I get a call over to Screwem Hall, and a tearful lady tells me that her “backup drive” isn’t working. Because this isn’t technically my building, I have no idea what she’s talking about.
It turns out that, years ago, before my time, before my co-worker’s time, before my boss’s time, in fact, before anyone I knew actually worked there, someone had set this lady up with a four-disc RAID-1 array. A bad storm had come through during the night, and this morning… it no workeez. Bear in mind, at this point, you readers know more than I did while this lady is breaking into hysterics about her years of lost work.
“It was supposed to be automatically backed up! That’s the entire purpose of that thing! And it’s supposed to do it automatically, I’ve never had to touch it! YEARS OF WORK ON THERE! IF IT’S LOST I’M GOING TO COLLAPSE!”
Again, this is not my territory and in all my time here, no one ever alerted me to this drive’s existence. So, I sit down and try to assess the situation… and as you’d all agree, the ideal time to analyze a system is NOT after it’s already had a massive failure.
…Turns out, this is a four-bay enclosure, with four 1TB drives, configured into a 2TB drive with a 2TB redundancy drive. Obviously, if a disk failed, the data could be reconstructed from the redundancy drive.
…Except it wasn’t one disc that had failed, it was two. So her chances of success now hinge on the failed drives NOT having the same data. I decided to look into this possibility.
…Except that the array’s management software hadn’t been loaded onto this computer, since the array had been there so long the user had replaced their computer in the meantime, and no one but the original tech even knew the management software existed. So I decide to access the menu of the drive directly.
…Except it’s a painful cluster of menus, and I’m afraid to even turn the damn thing off and on, for fear of making any data corruption worse than it already is.

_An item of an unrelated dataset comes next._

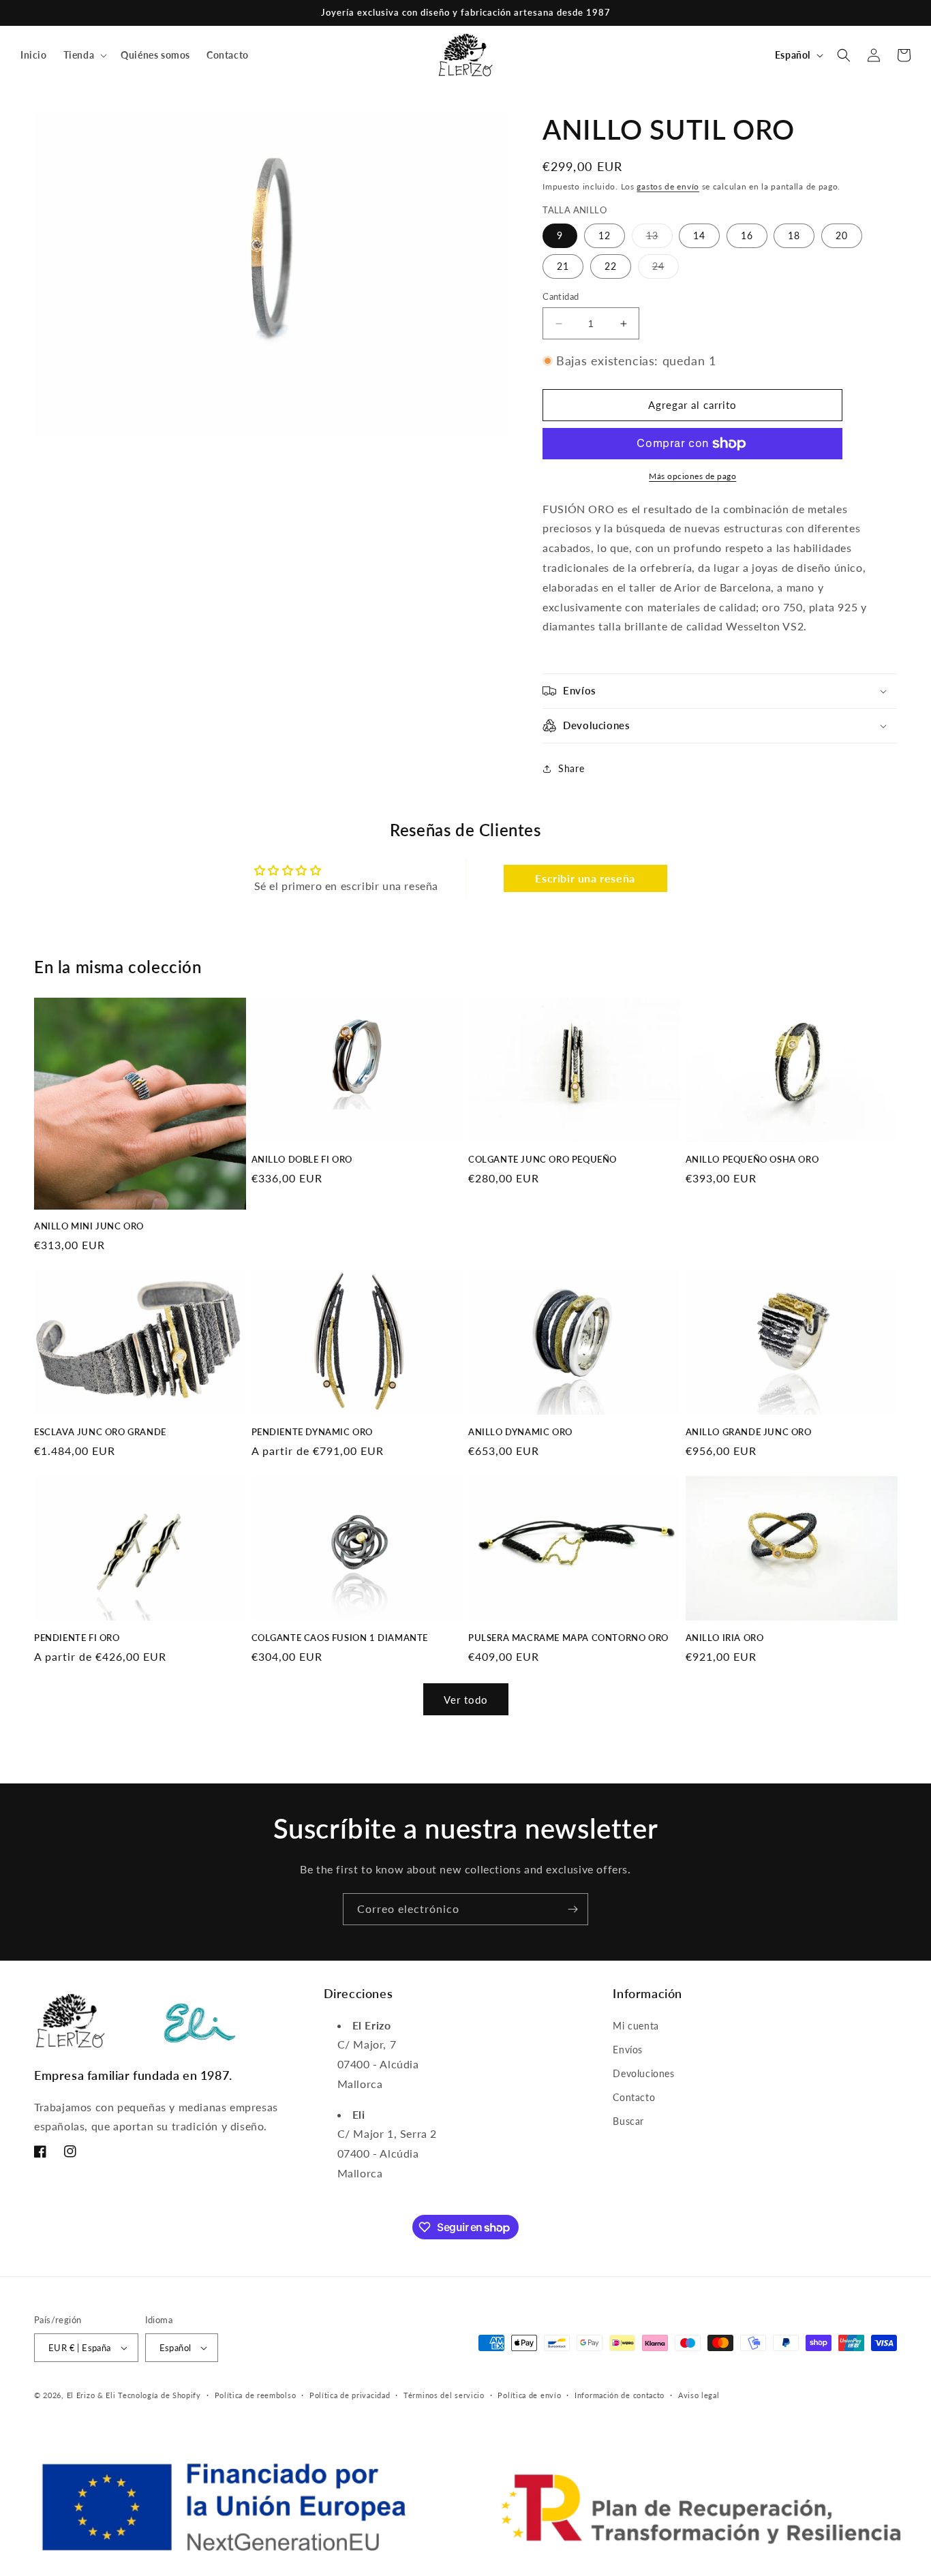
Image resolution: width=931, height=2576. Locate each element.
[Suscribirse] (572, 1909)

The only thing I CAN tell is that it’s set to automatically rebuild, so if the data is all still on there, it’ll go into auto-pilot mode.
So I tell her the short version: that her main chance of success is to hope this thing works as designed. I tell her to go buy me two appropriate-sized drives and let me install them. She does so, I install them, and I get nothing. No data comes back.

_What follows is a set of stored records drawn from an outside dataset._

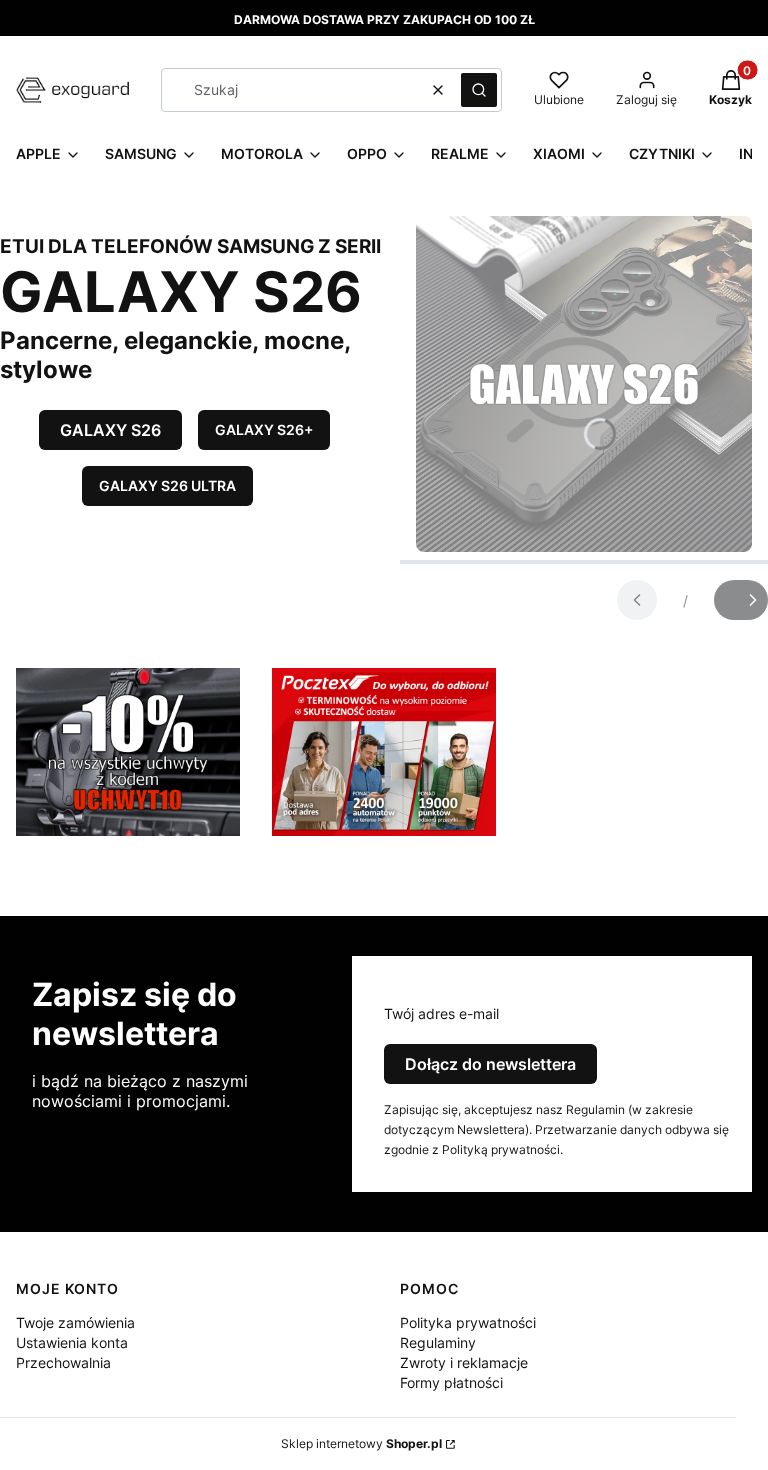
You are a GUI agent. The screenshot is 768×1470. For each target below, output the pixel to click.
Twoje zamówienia (75, 1322)
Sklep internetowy (361, 1443)
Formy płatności (451, 1382)
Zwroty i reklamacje (464, 1362)
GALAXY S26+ (264, 429)
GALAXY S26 (110, 430)
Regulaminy (438, 1342)
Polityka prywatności (468, 1322)
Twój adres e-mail (441, 1013)
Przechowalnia (63, 1362)
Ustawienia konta (72, 1342)
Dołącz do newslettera (490, 1064)
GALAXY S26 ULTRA (167, 485)
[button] (479, 90)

RAID LADY LOSES HER FUCKING MIND.
There are words. There are noises. There are screams. There are tears. And that’s just for starters. She calls my boss, reports me, announces a vendetta against our whole department. Without even blinking an eye, I calmly list the following:
I had no idea this device existed in our environment, therefore, I had never been able to do any preventative maintenance on it.
Whoever set it up set it up in a highly questionable manner. First, they did not put it on a UPS, which made the electrical damage from the storm that much more likely. That was stupid.
Second, they used double the number of hard drives needed to achieve the space needed. Even years ago, 2TB hard drives weren’t that expensive, least of all if you’re charging them to an academic budget. By doubling the number of disks, he doubled the potential points of failure. Stupid.
Third, all the hard drives were the same model and from the same batch, indicating if one had a manufacturing flaw, the others would suffer the same flaw, multiplying the potential for failure. Stupid.
Fourth, all the hard drives were original to the installation. None had been replaced proactively. So all were out of warranty and well past their expected time to fail. Stupid.
Fifth, the software suite which MIGHT have alerted this lady to the fact that her drives were in bad shape OR that her backups weren’t being done was never installed. GOD DAMN FUCKING STUPID.
…But no, it’s apparently MY FAULT her data is gone. Because I couldn’t fix the magic drive that was supposed to never break.